AUSTIN (KXAN) — For years tens of thousands of Americans have been able to avoid open chest surgery to fix heart blockages by instead having a stent implanted to open up the blocked artery. But there was always a bit of guesswork involved in the procedure. Not anymore.
For the first time in central Texas there is amazing 3-D imaging to measure the size and placement of the stent. A tiny catheter, 14-thousandth of a millimeter wide, uses something like a 3-D camera, really a sonogram with light, to take out that surgeon guesswork.
At the Heart Hospital of Austin, Dr. Frank Zidar explains, “We would take a look at the pictures and say that looks approximately like a 2.5 or 3 or 3.5 millimeter blood vessel. With this technology it takes that down to the micrometer level where there’s no estimating the size. You know exactly how big the stent needs to be. It is like the old adage of the carpenter, measure twice, cut once.”
One of the first patients to benefit from the 3-D imaging was told a month ago she had two blockages and needed something done.
Leah Stovall Jones says her symptoms came on gradually, “It sort of creeps up on you. You just don’t have any stamina. You can’t walk a long distance, I’d get tired easily.” When told about the procedure she was ready to get on with it, “I was very positive, let’s do what we need to do. And now I feel pretty good.”
Dr. Zidar feared that her blockage would only get worse.
“Unfortunately with these kind of blockages there’s no Drano to make it better. They steadily get worse and a mechanical fix like a stent with this imaging technology or a new valve is the durable fix for that kind of problem,” said Dr. Zidar.

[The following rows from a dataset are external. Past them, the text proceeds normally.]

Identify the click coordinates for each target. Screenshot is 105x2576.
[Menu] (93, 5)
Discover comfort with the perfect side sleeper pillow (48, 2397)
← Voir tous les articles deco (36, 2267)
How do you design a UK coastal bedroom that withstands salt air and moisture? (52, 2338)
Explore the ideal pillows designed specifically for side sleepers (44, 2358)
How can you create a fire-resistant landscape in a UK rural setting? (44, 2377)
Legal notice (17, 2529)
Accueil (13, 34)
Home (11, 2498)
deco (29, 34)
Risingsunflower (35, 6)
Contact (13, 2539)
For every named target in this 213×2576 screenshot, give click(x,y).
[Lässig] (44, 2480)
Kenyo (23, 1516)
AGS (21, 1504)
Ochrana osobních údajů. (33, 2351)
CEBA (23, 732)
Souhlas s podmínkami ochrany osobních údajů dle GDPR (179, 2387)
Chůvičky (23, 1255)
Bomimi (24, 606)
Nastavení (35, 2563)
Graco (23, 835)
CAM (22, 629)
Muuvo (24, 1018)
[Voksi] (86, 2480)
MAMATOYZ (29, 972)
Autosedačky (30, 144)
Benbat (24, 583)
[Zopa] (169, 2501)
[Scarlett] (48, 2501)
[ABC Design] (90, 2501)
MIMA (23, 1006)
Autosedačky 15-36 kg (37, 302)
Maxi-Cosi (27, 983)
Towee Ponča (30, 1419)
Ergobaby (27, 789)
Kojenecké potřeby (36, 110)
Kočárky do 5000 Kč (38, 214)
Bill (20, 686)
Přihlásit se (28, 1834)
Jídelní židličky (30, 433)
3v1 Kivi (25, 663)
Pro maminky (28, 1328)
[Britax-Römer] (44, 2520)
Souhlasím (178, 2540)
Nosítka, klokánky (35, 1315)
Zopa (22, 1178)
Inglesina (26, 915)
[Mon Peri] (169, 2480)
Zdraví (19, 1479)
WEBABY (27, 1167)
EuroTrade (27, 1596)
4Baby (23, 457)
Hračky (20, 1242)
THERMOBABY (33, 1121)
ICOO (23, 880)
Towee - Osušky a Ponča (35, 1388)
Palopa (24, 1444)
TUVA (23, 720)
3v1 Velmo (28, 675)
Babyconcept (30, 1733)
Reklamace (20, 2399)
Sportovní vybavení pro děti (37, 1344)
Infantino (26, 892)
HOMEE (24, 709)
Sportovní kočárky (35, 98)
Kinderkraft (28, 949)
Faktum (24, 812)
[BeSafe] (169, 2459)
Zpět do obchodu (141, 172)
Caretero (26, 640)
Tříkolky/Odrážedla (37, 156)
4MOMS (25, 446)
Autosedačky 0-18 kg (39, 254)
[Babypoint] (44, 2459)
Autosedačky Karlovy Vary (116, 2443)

With her perfectly measured stent, life for Leah is back to the way it should be.
“Well I don’t lose my breath just walking to the soccer game with my grandkids, I can walk there and back now just fine,” said Leah.
The procedure was really the perfect gift. She went into the Heart Hospital of Austin on her 78th birthday.
“I want to tell you they brought me a cake and balloons and sang happy birthday to me. Not all hospitals will do that for you,” said Leah.